Sexual Orientation Discrimination in the Workplace

Employment Discrimination on the Basis of Sexual Orientation

Sexual orientation discrimination in the workplace includes any types of different treatment or harassment of an employee based on a real or perceived sexual orientation. No federal law expressly outlaws employment discrimination in the private sector on the basis of sexual orientation, although federal government employees are protected from discrimination on the basis of their orientation as gay, lesbian, bisexual, or heterosexual.

Many states, including California, Iowa, Maryland, Minnesota, and Washington, have enacted laws that prohibit sexual orientation discrimination in private and public workplaces. Certain states prohibit sexual orientation discrimination only in public workplaces while some local ordinances prohibit this type of discrimination in certain workplaces but not others.

Sexual Harassment Based on Sexual Orientation

Harassment is any unwelcome conduct that is so pervasive or so severe that it would cause a reasonable person to feel that the conduct created a hostile work environment. While a single offhand remark about somebody’s sexuality might not be considered serious enough to be actionable, repeated offensive comments or one traumatic event could be construed as prohibited sexual harassment.

Although federal laws do not explicitly prohibit sexual harassment based on sexual orientation, implicit protections do exist. Sexual harassment, irrespective of a perpetrator or victim’s orientation, is illegal under Title VII of the Civil Rights Act of 1964.

For example, a female CEO who promises a raise to a female assistant in exchange for going on a date would subject the company to liability for quid pro quo sexual harassment. Under Title VII, both victims and perpetrators can be of either gender.

Similarly, a male supervisor who makes daily lewd sexual comments toward or about a gay employee, such that a reasonable person would feel that he created a hostile work environment, could be liable for sexual harassment under Title VII or under certain state laws.

Some companies adopt strong policies that prohibit discrimination based on sexual orientation. These policies may be incorporated in your employment contract or outlined in an employee handbook. Usually, disciplinary guidelines will outline how supervisors and managers who discriminate will be handled.

If there are no sexual orientation discrimination guidelines in your employee handbook, your state has not put into place any laws prohibiting sexual orientation discrimination, and the conduct does not qualify as harassment under Title VII’s definition, you may still be able to sue the employer or coworkers under your state’s tort laws.
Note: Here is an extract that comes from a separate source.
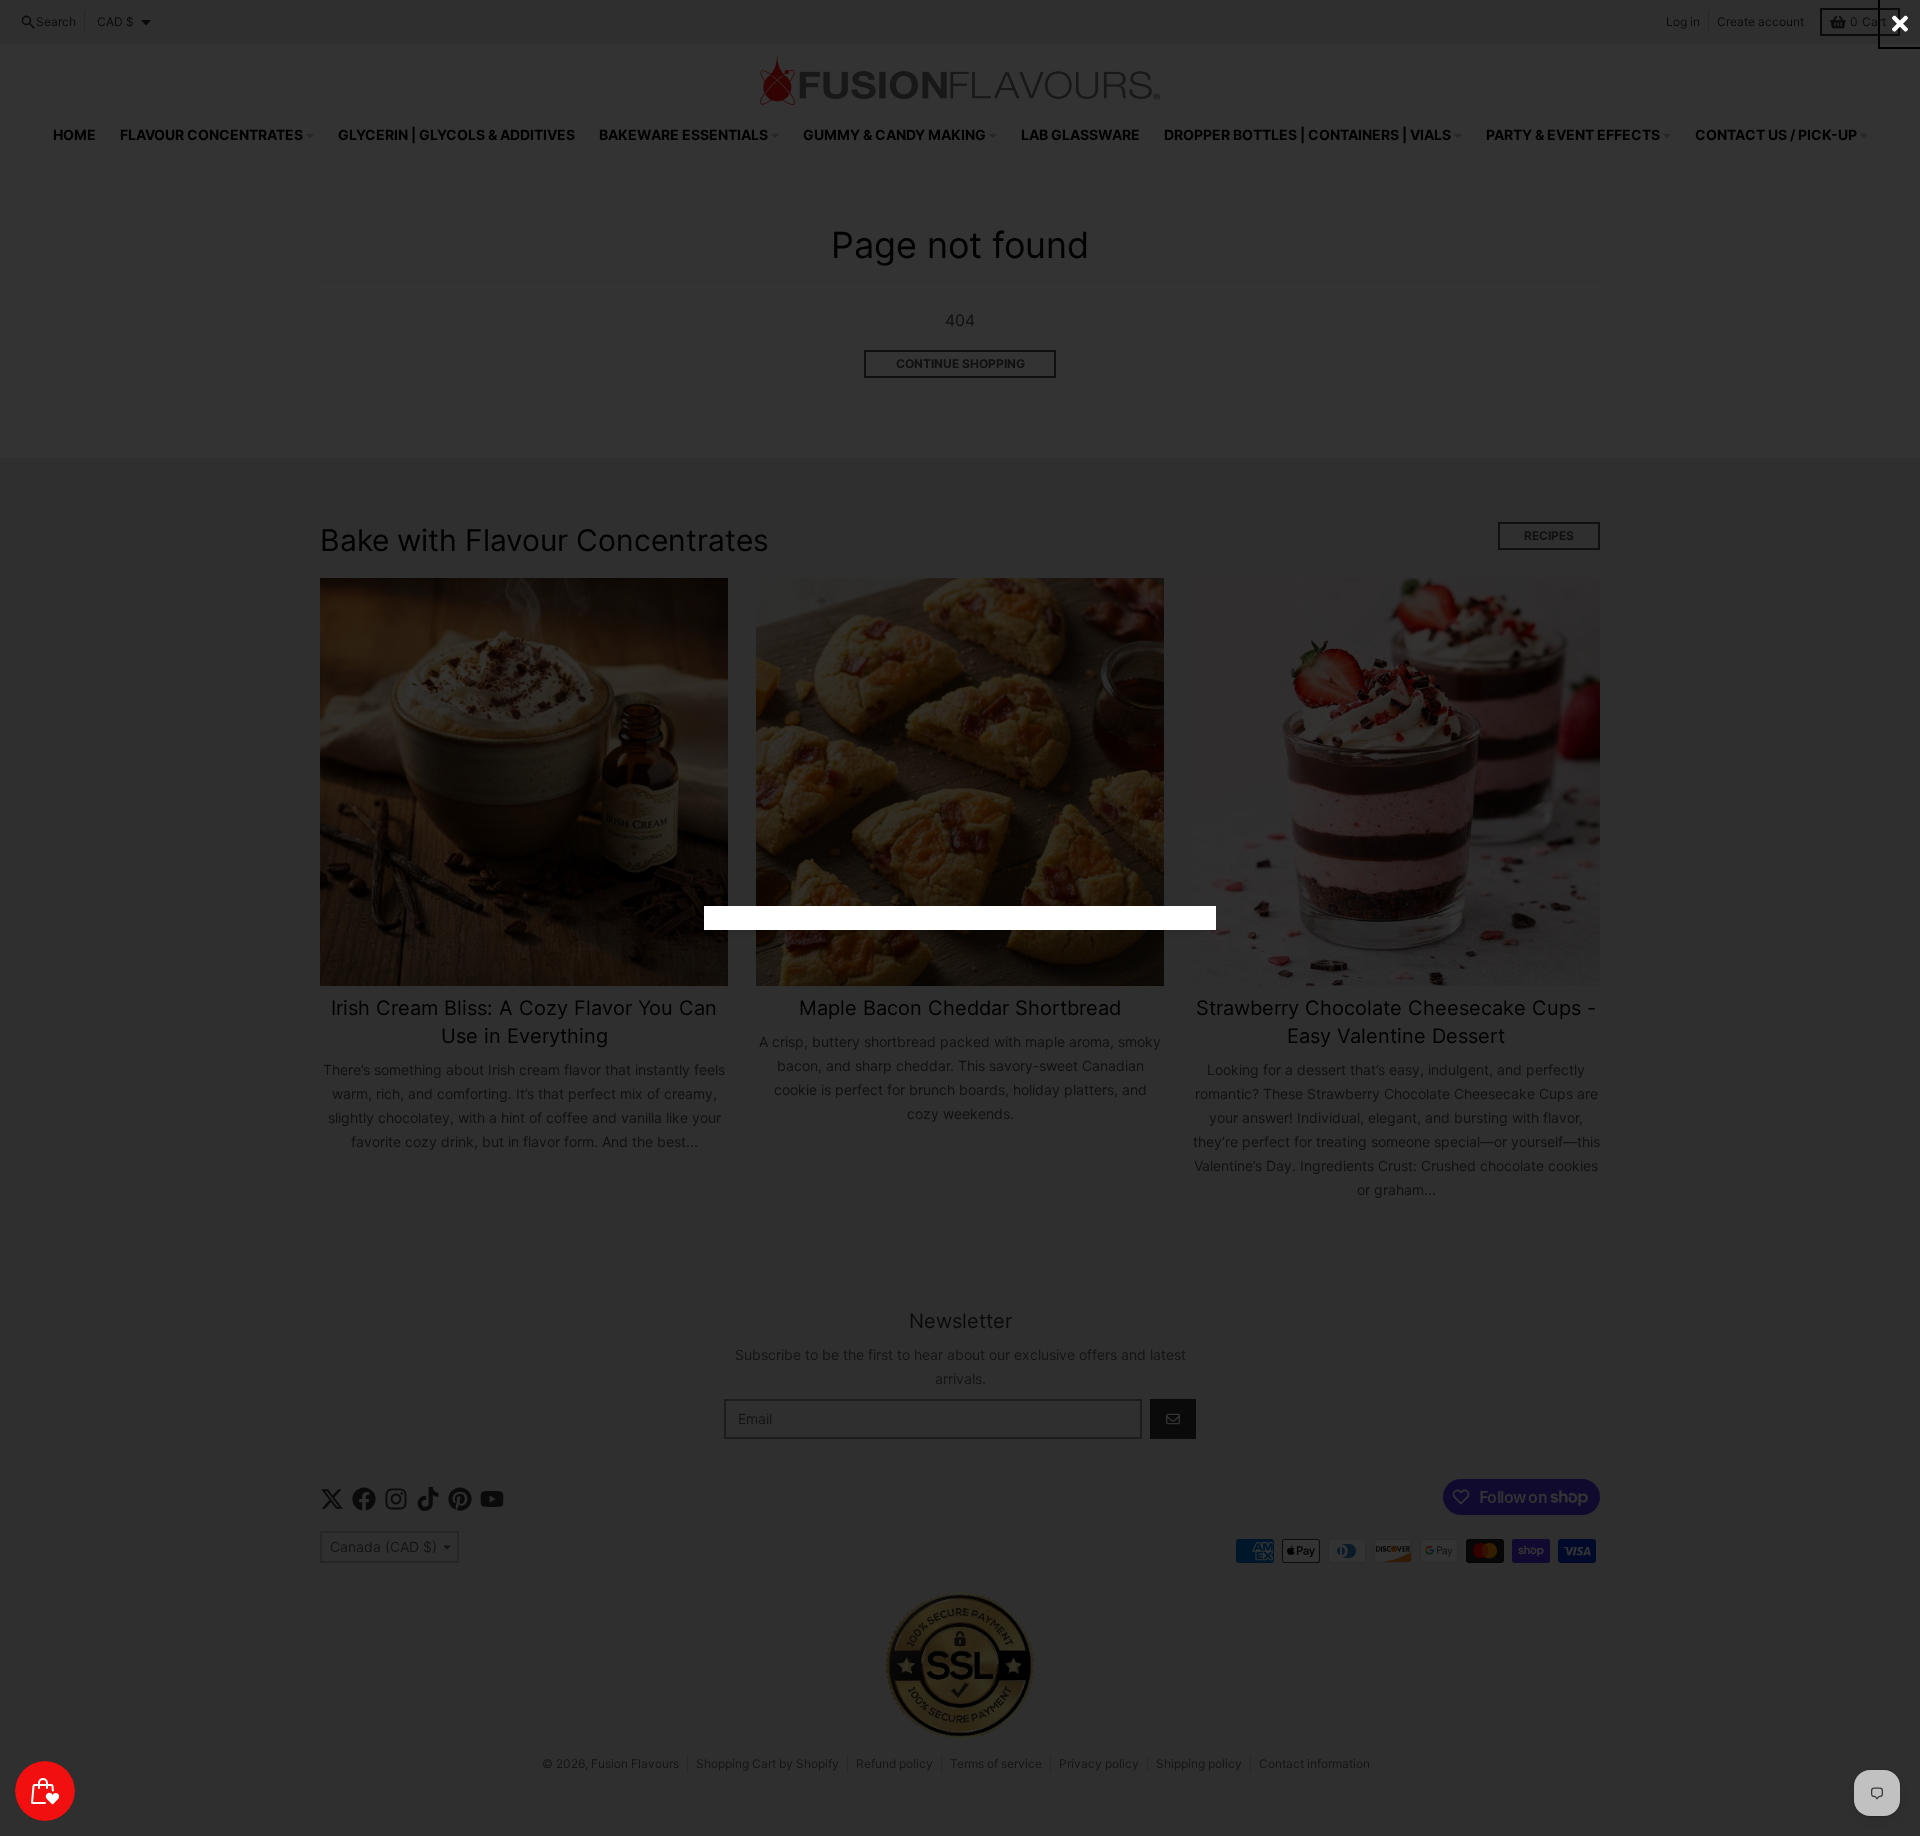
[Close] (1900, 23)
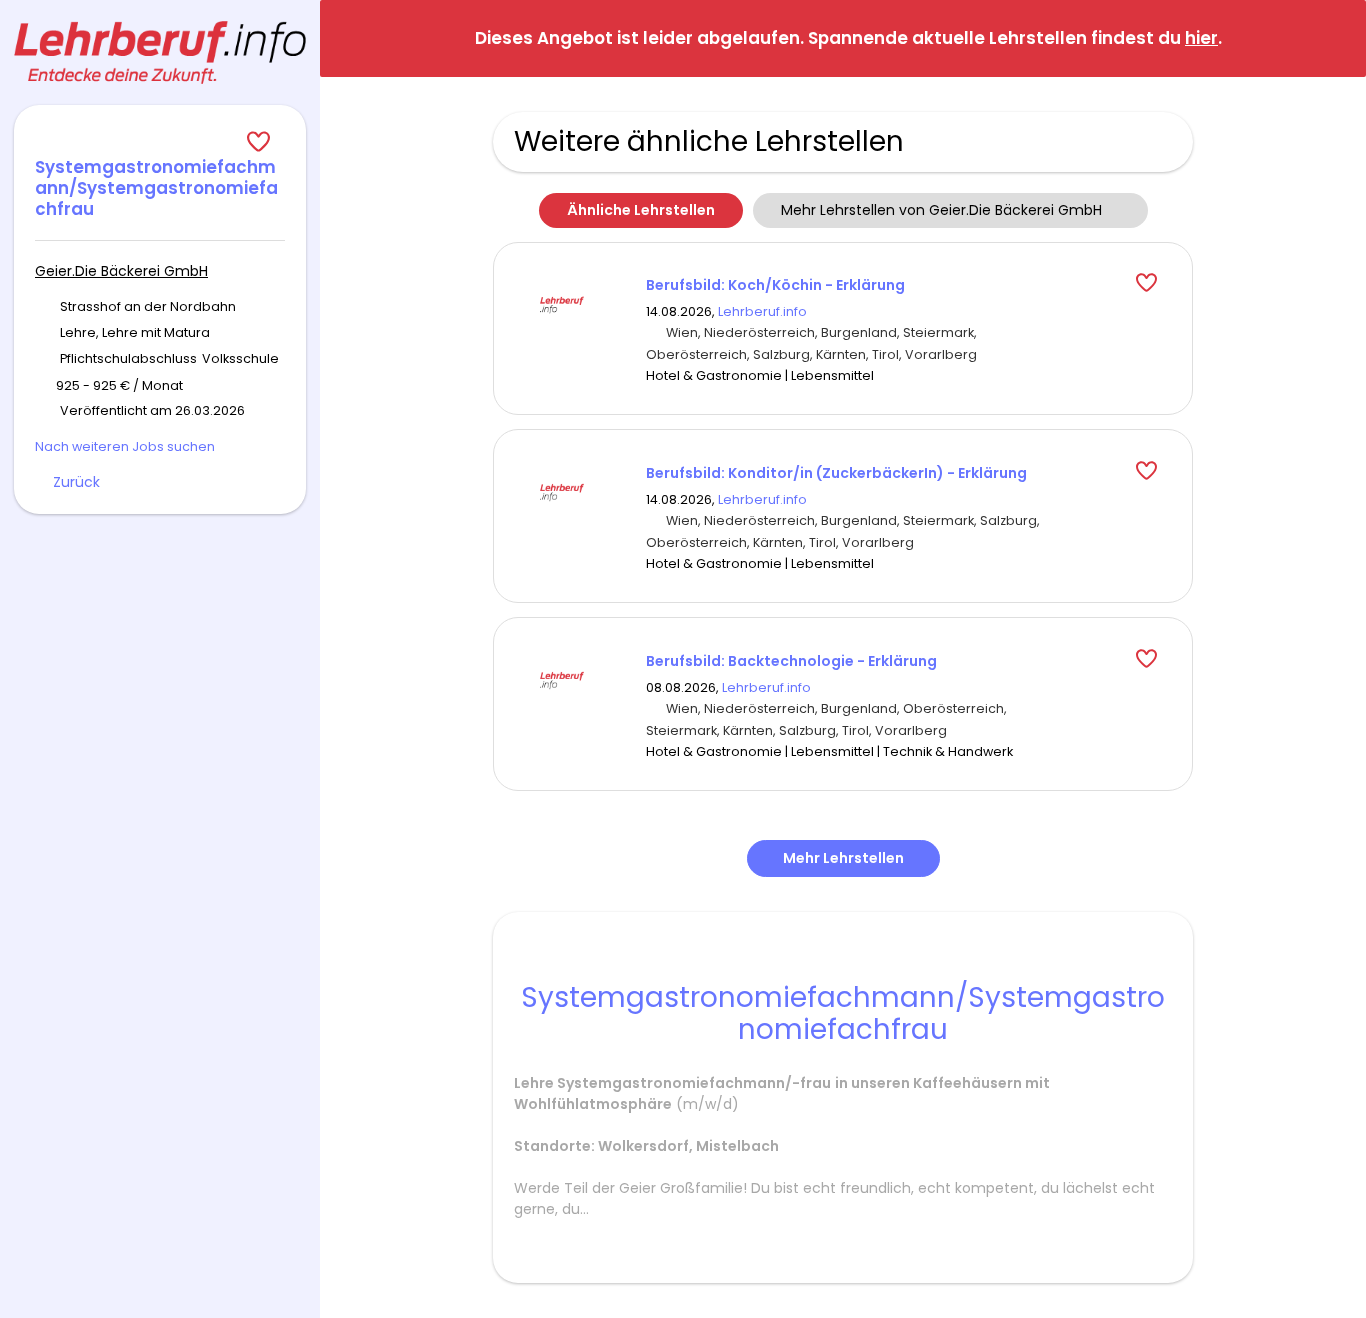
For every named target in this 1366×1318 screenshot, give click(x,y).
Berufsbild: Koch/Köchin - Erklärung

For example, if a coworker gains access to your personal emails and spreads false rumors about your sexual orientation as a “joke” to your other coworkers, you would have a legitimate reason to complain to your supervisor on the grounds of sexual harassment. However, if your employer cannot rectify the situation because the rumor has already spread through the company and done damage, and the EEOC does not find that you have a strong claim for sexual harassment, you would still have the option of suing in state court for defamation, intentional infliction of emotional distress, and invasion of privacy.